--- Exercise brief ---
Exact duplicates of all entries are needed.

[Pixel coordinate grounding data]

....

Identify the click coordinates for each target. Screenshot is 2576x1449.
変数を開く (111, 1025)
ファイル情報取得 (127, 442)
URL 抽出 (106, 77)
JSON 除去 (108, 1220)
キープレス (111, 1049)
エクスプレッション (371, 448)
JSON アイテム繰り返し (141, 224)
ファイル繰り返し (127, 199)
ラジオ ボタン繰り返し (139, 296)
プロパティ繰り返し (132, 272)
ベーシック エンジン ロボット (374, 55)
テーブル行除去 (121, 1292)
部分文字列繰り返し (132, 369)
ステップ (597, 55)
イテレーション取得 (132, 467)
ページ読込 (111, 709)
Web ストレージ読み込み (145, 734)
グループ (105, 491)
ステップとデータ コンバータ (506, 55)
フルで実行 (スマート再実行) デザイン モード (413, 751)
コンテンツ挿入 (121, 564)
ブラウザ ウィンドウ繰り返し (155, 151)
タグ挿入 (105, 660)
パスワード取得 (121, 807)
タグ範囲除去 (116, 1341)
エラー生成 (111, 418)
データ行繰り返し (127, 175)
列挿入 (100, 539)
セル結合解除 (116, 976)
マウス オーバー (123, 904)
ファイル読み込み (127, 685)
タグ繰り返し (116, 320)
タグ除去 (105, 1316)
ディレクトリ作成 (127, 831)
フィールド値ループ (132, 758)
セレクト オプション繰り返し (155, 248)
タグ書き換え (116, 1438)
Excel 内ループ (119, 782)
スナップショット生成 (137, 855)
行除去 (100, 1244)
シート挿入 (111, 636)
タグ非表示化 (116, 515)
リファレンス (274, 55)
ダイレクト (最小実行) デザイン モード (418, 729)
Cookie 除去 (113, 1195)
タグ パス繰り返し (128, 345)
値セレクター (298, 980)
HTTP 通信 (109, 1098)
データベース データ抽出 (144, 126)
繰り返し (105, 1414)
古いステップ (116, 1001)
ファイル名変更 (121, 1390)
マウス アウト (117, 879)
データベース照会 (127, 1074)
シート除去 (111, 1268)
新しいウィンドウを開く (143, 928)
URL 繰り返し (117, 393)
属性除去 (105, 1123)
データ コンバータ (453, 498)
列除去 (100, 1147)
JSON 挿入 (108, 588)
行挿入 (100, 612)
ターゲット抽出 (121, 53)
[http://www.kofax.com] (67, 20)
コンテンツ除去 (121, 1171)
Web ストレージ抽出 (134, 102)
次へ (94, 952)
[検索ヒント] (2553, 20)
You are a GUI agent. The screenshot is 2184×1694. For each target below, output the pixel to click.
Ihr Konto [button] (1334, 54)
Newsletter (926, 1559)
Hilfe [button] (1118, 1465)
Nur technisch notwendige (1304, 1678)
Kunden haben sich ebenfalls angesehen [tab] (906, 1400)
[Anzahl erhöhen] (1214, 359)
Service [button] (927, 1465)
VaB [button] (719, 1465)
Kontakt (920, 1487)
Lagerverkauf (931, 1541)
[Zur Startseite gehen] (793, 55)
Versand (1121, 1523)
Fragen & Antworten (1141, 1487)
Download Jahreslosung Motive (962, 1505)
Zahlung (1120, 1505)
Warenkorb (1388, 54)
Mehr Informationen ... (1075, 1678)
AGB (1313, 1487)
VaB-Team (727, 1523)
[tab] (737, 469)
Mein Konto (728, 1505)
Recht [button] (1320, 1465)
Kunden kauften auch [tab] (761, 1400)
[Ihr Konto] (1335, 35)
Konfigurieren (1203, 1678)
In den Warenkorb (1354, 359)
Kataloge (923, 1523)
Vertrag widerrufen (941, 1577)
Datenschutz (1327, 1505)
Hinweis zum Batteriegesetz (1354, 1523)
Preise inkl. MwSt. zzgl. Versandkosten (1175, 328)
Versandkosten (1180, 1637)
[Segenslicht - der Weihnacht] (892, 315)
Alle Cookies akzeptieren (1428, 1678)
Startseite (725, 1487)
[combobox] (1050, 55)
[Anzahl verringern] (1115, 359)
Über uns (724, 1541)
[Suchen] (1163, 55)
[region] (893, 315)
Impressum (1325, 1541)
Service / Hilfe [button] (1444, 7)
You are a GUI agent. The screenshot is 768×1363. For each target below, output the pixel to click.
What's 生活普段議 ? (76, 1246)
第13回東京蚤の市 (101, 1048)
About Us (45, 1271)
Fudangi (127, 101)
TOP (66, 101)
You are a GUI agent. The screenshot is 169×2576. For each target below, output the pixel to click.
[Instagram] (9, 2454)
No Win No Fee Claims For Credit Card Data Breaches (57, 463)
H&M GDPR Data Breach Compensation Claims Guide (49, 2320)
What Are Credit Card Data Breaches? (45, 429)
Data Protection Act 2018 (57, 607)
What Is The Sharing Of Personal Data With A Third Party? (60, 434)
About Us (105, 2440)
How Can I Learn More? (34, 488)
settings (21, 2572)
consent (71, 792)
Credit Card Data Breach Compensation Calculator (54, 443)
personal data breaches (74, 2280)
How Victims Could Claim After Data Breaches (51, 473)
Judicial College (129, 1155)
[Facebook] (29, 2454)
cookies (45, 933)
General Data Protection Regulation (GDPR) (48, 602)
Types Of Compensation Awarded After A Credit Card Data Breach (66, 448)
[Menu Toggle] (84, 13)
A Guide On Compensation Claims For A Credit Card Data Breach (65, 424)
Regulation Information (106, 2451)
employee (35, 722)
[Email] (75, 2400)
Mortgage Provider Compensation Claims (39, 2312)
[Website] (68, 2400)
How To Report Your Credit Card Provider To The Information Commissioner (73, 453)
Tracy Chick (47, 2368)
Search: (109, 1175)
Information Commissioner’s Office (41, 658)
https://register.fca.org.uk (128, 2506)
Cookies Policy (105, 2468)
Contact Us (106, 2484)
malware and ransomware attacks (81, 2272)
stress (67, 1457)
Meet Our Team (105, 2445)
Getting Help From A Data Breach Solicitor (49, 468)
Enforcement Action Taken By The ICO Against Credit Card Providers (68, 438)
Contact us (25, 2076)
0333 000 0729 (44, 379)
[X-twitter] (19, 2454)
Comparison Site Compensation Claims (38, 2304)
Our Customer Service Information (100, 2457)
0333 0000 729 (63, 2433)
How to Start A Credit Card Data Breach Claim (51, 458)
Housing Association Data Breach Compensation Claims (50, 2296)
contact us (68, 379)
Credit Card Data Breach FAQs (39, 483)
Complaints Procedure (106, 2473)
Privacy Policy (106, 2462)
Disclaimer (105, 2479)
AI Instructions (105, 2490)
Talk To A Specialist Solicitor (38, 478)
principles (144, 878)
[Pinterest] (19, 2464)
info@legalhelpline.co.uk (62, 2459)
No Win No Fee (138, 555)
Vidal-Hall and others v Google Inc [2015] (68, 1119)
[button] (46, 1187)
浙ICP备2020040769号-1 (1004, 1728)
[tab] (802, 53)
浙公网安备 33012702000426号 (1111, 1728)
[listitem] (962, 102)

....

--- Reply ---
Identify the click coordinates for each target. Screenshot is 2576x1449.
変数を開く (111, 1025)
ファイル情報取得 (127, 442)
URL 抽出 (106, 77)
JSON 除去 (108, 1220)
キープレス (111, 1049)
エクスプレッション (371, 448)
JSON アイテム繰り返し (141, 224)
ファイル繰り返し (127, 199)
ラジオ ボタン繰り返し (139, 296)
プロパティ繰り返し (132, 272)
ベーシック エンジン ロボット (374, 55)
テーブル行除去 (121, 1292)
部分文字列繰り返し (132, 369)
ステップ (597, 55)
イテレーション取得 (132, 467)
ページ読込 (111, 709)
Web ストレージ読み込み (145, 734)
グループ (105, 491)
ステップとデータ コンバータ (506, 55)
フルで実行 (スマート再実行) デザイン モード (413, 751)
コンテンツ挿入 (121, 564)
ブラウザ ウィンドウ繰り返し (155, 151)
タグ挿入 (105, 660)
パスワード取得 (121, 807)
タグ範囲除去 (116, 1341)
エラー生成 (111, 418)
データ行繰り返し (127, 175)
列挿入 (100, 539)
セル結合解除 (116, 976)
マウス オーバー (123, 904)
ファイル読み込み (127, 685)
タグ繰り返し (116, 320)
タグ除去 (105, 1316)
ディレクトリ作成 (127, 831)
フィールド値ループ (132, 758)
セレクト オプション繰り返し (155, 248)
タグ書き換え (116, 1438)
Excel 内ループ (119, 782)
スナップショット生成 (137, 855)
行除去 (100, 1244)
シート挿入 (111, 636)
タグ非表示化 (116, 515)
リファレンス (274, 55)
ダイレクト (最小実行) デザイン モード (418, 729)
Cookie 除去 (113, 1195)
タグ パス繰り返し (128, 345)
値セレクター (298, 980)
HTTP 通信 (109, 1098)
データベース データ抽出 (144, 126)
繰り返し (105, 1414)
古いステップ (116, 1001)
ファイル名変更 (121, 1390)
マウス アウト (117, 879)
データベース照会 (127, 1074)
シート除去 (111, 1268)
新しいウィンドウを開く (143, 928)
URL 繰り返し (117, 393)
属性除去 (105, 1123)
データ コンバータ (453, 498)
列除去 (100, 1147)
JSON 挿入 (108, 588)
行挿入 (100, 612)
ターゲット抽出 (121, 53)
[http://www.kofax.com] (67, 20)
コンテンツ除去 (121, 1171)
Web ストレージ抽出 (134, 102)
次へ (94, 952)
[検索ヒント] (2553, 20)
You are a GUI agent. The screenshot is 2184×1694. For each target below, output the pixel to click.
Ihr Konto [button] (1334, 54)
Newsletter (926, 1559)
Hilfe [button] (1118, 1465)
Nur technisch notwendige (1304, 1678)
Kunden haben sich ebenfalls angesehen [tab] (906, 1400)
[Anzahl erhöhen] (1214, 359)
Service [button] (927, 1465)
VaB [button] (719, 1465)
Kontakt (920, 1487)
Lagerverkauf (931, 1541)
[Zur Startseite gehen] (793, 55)
Versand (1121, 1523)
Fragen & Antworten (1141, 1487)
Download Jahreslosung Motive (962, 1505)
Zahlung (1120, 1505)
Warenkorb (1388, 54)
Mehr Informationen ... (1075, 1678)
AGB (1313, 1487)
VaB-Team (727, 1523)
[tab] (737, 469)
Mein Konto (728, 1505)
Recht [button] (1320, 1465)
Kunden kauften auch [tab] (761, 1400)
[Ihr Konto] (1335, 35)
Konfigurieren (1203, 1678)
In den Warenkorb (1354, 359)
Kataloge (923, 1523)
Vertrag widerrufen (941, 1577)
Datenschutz (1327, 1505)
Hinweis zum Batteriegesetz (1354, 1523)
Preise inkl. MwSt. zzgl. Versandkosten (1175, 328)
Versandkosten (1180, 1637)
[Segenslicht - der Weihnacht] (892, 315)
Alle Cookies akzeptieren (1428, 1678)
Startseite (725, 1487)
[combobox] (1050, 55)
[Anzahl verringern] (1115, 359)
Über uns (724, 1541)
[Suchen] (1163, 55)
[region] (893, 315)
Impressum (1325, 1541)
Service / Hilfe [button] (1444, 7)
You are a GUI agent. The screenshot is 768×1363. For each target below, output the pixel to click.
What's 生活普段議 ? (76, 1246)
第13回東京蚤の市 (101, 1048)
About Us (45, 1271)
Fudangi (127, 101)
TOP (66, 101)
You are a GUI agent. The screenshot is 169×2576. For each target below, output the pixel to click.
[Instagram] (9, 2454)
No Win No Fee Claims For Credit Card Data Breaches (57, 463)
H&M GDPR Data Breach Compensation Claims Guide (49, 2320)
What Are Credit Card Data Breaches? (45, 429)
Data Protection Act 2018 (57, 607)
What Is The Sharing Of Personal Data With A Third Party? (60, 434)
About Us (105, 2440)
How Can I Learn More? (34, 488)
settings (21, 2572)
consent (71, 792)
Credit Card Data Breach Compensation Calculator (54, 443)
personal data breaches (74, 2280)
How Victims Could Claim After Data Breaches (51, 473)
Judicial College (129, 1155)
[Facebook] (29, 2454)
cookies (45, 933)
General Data Protection Regulation (GDPR) (48, 602)
Types Of Compensation Awarded After A Credit Card Data Breach (66, 448)
[Menu Toggle] (84, 13)
A Guide On Compensation Claims For A Credit Card Data Breach (65, 424)
Regulation Information (106, 2451)
employee (35, 722)
[Email] (75, 2400)
Mortgage Provider Compensation Claims (39, 2312)
[Website] (68, 2400)
How To Report Your Credit Card Provider To The Information Commissioner (73, 453)
Tracy Chick (47, 2368)
Search: (109, 1175)
Information Commissioner’s Office (41, 658)
https://register.fca.org.uk (128, 2506)
Cookies Policy (105, 2468)
Contact Us (106, 2484)
malware and ransomware attacks (81, 2272)
stress (67, 1457)
Meet Our Team (105, 2445)
Getting Help From A Data Breach Solicitor (49, 468)
Enforcement Action Taken By The ICO Against Credit Card Providers (68, 438)
Contact us (25, 2076)
0333 000 0729 (44, 379)
[X-twitter] (19, 2454)
Comparison Site Compensation Claims (38, 2304)
Our Customer Service Information (100, 2457)
0333 0000 729 (63, 2433)
How to Start A Credit Card Data Breach Claim (51, 458)
Housing Association Data Breach Compensation Claims (50, 2296)
contact us (68, 379)
Credit Card Data Breach FAQs (39, 483)
Complaints Procedure (106, 2473)
Privacy Policy (106, 2462)
Disclaimer (105, 2479)
AI Instructions (105, 2490)
Talk To A Specialist Solicitor (38, 478)
principles (144, 878)
[Pinterest] (19, 2464)
info@legalhelpline.co.uk (62, 2459)
No Win No Fee (138, 555)
Vidal-Hall and others v Google Inc [2015] (68, 1119)
[button] (46, 1187)
浙ICP备2020040769号-1 (1004, 1728)
[tab] (802, 53)
浙公网安备 33012702000426号 (1111, 1728)
[listitem] (962, 102)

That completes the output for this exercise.